**** Exercise material ****

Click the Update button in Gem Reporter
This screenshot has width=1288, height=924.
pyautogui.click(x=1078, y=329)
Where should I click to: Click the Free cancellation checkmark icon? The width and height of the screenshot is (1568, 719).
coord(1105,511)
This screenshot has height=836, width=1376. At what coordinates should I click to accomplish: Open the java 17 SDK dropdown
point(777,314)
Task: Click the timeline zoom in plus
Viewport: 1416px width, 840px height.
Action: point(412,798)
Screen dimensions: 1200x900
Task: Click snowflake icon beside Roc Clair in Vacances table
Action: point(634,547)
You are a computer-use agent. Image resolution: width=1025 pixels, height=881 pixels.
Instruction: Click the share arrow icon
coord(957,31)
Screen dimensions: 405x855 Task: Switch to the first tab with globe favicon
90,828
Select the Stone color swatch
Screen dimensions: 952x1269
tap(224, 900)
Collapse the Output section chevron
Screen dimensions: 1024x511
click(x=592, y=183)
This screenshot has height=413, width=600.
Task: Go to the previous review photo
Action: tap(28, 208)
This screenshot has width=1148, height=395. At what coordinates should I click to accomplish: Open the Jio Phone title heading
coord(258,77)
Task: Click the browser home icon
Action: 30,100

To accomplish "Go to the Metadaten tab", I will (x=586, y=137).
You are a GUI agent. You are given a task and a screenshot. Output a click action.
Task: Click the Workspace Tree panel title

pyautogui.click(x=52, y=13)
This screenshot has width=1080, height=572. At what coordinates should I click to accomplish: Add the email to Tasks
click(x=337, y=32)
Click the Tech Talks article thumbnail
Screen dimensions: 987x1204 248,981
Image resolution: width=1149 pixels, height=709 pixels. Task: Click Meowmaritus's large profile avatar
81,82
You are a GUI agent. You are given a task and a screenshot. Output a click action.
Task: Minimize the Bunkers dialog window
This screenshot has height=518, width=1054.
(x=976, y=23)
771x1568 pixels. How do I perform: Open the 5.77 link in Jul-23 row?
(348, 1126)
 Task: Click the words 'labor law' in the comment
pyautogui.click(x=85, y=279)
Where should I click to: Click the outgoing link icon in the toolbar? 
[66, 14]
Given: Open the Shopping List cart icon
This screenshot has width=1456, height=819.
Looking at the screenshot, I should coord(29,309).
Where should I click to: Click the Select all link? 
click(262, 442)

****

What this task involves - The answer should be an exact copy of the data.

Exercise solution -
Click the Update button in Gem Reporter
This screenshot has width=1288, height=924.
pyautogui.click(x=1078, y=329)
Where should I click to: Click the Free cancellation checkmark icon? The width and height of the screenshot is (1568, 719).
coord(1105,511)
This screenshot has height=836, width=1376. At what coordinates should I click to accomplish: Open the java 17 SDK dropdown
point(777,314)
Task: Click the timeline zoom in plus
Viewport: 1416px width, 840px height.
Action: point(412,798)
Screen dimensions: 1200x900
Task: Click snowflake icon beside Roc Clair in Vacances table
Action: point(634,547)
You are a computer-use agent. Image resolution: width=1025 pixels, height=881 pixels.
Instruction: Click the share arrow icon
coord(957,31)
Screen dimensions: 405x855 Task: Switch to the first tab with globe favicon
90,828
Select the Stone color swatch
Screen dimensions: 952x1269
tap(224, 900)
Collapse the Output section chevron
Screen dimensions: 1024x511
click(x=592, y=183)
This screenshot has height=413, width=600.
Task: Go to the previous review photo
Action: tap(28, 208)
This screenshot has width=1148, height=395. At what coordinates should I click to accomplish: Open the Jio Phone title heading
coord(258,77)
Task: Click the browser home icon
Action: 30,100

To accomplish "Go to the Metadaten tab", I will (x=586, y=137).
You are a GUI agent. You are given a task and a screenshot. Output a click action.
Task: Click the Workspace Tree panel title

pyautogui.click(x=52, y=13)
This screenshot has width=1080, height=572. At what coordinates should I click to accomplish: Add the email to Tasks
click(x=337, y=32)
Click the Tech Talks article thumbnail
Screen dimensions: 987x1204 248,981
Image resolution: width=1149 pixels, height=709 pixels. Task: Click Meowmaritus's large profile avatar
81,82
You are a GUI agent. You are given a task and a screenshot. Output a click action.
Task: Minimize the Bunkers dialog window
This screenshot has height=518, width=1054.
(x=976, y=23)
771x1568 pixels. How do I perform: Open the 5.77 link in Jul-23 row?
(348, 1126)
 Task: Click the words 'labor law' in the comment
pyautogui.click(x=85, y=279)
Where should I click to: Click the outgoing link icon in the toolbar? 
[66, 14]
Given: Open the Shopping List cart icon
This screenshot has width=1456, height=819.
Looking at the screenshot, I should coord(29,309).
Where should I click to: Click the Select all link? 
click(262, 442)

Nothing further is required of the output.